- **What you should do**
Quote the part of the records that opens with the line containing "How do I perform: Click Lufthansa" and closes with the line containing "click(648, 352)", with both of those lines included and every line reproduced unchanged.

(Stored records)
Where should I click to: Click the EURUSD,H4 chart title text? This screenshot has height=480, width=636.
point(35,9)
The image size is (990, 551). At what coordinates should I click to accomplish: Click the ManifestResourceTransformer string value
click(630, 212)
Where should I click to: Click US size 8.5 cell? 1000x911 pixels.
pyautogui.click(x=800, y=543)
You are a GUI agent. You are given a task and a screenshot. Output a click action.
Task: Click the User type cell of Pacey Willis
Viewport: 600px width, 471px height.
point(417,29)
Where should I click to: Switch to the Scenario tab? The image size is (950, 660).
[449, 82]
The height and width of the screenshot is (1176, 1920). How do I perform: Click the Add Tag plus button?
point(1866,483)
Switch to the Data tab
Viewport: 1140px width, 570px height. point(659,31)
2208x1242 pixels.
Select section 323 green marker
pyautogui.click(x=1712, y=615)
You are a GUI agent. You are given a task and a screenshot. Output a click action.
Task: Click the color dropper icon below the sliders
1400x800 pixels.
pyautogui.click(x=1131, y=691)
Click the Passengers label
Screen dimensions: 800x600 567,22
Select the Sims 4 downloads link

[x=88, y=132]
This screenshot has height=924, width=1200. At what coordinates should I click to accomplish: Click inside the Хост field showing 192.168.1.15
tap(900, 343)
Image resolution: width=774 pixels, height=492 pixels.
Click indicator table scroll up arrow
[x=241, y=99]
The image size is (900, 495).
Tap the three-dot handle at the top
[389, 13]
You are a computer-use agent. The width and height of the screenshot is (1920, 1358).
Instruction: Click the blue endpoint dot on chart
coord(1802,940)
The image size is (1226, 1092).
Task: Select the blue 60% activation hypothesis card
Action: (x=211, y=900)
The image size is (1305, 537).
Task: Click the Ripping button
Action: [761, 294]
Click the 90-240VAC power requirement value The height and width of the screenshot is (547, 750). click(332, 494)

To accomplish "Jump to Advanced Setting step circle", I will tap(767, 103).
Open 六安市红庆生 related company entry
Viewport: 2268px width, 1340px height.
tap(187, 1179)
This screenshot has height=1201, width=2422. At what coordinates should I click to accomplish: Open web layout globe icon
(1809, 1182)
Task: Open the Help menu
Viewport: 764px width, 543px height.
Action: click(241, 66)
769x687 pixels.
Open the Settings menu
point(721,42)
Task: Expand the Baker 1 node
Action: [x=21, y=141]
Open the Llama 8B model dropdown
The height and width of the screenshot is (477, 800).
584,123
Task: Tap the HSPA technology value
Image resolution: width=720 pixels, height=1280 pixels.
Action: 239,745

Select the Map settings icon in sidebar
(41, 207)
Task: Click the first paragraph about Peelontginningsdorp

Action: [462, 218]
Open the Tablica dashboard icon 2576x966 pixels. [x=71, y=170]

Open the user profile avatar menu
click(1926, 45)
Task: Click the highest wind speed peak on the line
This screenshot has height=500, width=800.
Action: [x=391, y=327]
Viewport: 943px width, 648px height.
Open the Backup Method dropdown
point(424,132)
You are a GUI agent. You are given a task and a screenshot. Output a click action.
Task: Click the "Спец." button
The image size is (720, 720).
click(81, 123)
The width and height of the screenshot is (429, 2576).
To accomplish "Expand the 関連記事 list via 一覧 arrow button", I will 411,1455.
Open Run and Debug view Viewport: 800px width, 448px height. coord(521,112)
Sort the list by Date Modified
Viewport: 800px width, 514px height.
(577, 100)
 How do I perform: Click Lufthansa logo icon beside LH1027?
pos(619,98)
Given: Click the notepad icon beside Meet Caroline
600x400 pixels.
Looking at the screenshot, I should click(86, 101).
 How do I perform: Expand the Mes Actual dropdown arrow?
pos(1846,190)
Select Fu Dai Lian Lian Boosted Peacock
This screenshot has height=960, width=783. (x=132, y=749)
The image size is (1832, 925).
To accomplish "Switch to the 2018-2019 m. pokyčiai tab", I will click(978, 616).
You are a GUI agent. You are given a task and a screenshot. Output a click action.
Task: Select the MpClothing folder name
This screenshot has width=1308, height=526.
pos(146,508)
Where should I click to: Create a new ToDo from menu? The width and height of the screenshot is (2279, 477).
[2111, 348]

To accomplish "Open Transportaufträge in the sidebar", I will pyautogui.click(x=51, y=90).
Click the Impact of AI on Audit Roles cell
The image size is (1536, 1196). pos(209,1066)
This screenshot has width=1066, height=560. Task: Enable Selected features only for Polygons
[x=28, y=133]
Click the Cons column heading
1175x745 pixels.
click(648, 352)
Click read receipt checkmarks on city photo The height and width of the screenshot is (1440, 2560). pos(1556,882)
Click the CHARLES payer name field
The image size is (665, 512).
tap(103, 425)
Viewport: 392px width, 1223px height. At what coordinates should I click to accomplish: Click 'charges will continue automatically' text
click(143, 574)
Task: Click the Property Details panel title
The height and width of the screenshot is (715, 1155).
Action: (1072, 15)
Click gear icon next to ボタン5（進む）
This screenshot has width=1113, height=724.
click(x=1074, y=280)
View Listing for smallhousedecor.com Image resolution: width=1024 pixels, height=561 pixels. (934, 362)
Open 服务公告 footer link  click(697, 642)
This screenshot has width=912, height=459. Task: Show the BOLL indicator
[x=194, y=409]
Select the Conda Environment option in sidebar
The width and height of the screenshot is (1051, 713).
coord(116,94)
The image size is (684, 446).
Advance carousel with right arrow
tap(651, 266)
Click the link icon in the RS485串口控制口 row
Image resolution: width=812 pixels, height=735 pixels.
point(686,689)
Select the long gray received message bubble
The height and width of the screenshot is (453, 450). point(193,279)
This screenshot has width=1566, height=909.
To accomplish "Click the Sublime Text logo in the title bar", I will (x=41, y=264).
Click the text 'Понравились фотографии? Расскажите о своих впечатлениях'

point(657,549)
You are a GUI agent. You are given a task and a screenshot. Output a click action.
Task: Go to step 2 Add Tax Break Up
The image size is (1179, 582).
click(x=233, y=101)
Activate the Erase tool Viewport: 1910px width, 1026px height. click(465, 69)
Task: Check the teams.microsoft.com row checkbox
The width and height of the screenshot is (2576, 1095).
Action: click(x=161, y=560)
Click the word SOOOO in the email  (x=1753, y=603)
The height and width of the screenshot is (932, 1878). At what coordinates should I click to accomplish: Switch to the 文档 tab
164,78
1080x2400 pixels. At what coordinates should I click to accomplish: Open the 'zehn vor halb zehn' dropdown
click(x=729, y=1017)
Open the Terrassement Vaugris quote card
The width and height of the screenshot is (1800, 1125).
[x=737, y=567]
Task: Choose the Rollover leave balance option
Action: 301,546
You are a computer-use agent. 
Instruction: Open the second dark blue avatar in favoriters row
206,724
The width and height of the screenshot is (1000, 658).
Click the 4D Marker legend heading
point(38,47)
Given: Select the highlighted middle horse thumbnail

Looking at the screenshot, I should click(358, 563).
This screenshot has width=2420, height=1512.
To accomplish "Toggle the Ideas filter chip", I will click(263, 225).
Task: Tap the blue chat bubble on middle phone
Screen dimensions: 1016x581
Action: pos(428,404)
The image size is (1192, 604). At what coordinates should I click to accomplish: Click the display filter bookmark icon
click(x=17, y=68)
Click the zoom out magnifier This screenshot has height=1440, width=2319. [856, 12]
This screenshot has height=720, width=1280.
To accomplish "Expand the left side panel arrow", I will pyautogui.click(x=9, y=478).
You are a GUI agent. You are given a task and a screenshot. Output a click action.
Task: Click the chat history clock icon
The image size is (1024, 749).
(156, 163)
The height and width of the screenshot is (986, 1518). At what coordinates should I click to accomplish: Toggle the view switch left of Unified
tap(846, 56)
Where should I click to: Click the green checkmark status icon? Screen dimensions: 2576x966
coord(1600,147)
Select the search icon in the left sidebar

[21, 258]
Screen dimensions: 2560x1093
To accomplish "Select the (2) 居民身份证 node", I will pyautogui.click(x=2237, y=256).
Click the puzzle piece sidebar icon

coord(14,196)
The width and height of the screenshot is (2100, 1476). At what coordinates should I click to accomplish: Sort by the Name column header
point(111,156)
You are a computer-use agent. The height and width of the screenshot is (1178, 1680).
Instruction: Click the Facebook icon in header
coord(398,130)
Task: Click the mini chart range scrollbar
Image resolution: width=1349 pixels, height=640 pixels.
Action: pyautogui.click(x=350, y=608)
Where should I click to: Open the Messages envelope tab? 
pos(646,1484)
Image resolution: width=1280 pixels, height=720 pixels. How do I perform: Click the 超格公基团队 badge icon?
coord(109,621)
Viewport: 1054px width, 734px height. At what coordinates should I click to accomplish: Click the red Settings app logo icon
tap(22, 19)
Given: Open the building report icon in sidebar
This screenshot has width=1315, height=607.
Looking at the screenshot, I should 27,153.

- **Task response**
 How do I perform: Click Lufthansa logo icon beside LH1027?
pos(619,98)
Given: Click the notepad icon beside Meet Caroline
600x400 pixels.
Looking at the screenshot, I should click(86, 101).
 How do I perform: Expand the Mes Actual dropdown arrow?
pos(1846,190)
Select Fu Dai Lian Lian Boosted Peacock
This screenshot has height=960, width=783. (x=132, y=749)
The image size is (1832, 925).
To accomplish "Switch to the 2018-2019 m. pokyčiai tab", I will click(978, 616).
You are a GUI agent. You are given a task and a screenshot. Output a click action.
Task: Select the MpClothing folder name
This screenshot has width=1308, height=526.
pos(146,508)
Where should I click to: Create a new ToDo from menu? The width and height of the screenshot is (2279, 477).
[2111, 348]

To accomplish "Open Transportaufträge in the sidebar", I will pyautogui.click(x=51, y=90).
Click the Impact of AI on Audit Roles cell
The image size is (1536, 1196). pos(209,1066)
This screenshot has width=1066, height=560. Task: Enable Selected features only for Polygons
[x=28, y=133]
Click the Cons column heading
1175x745 pixels.
click(648, 352)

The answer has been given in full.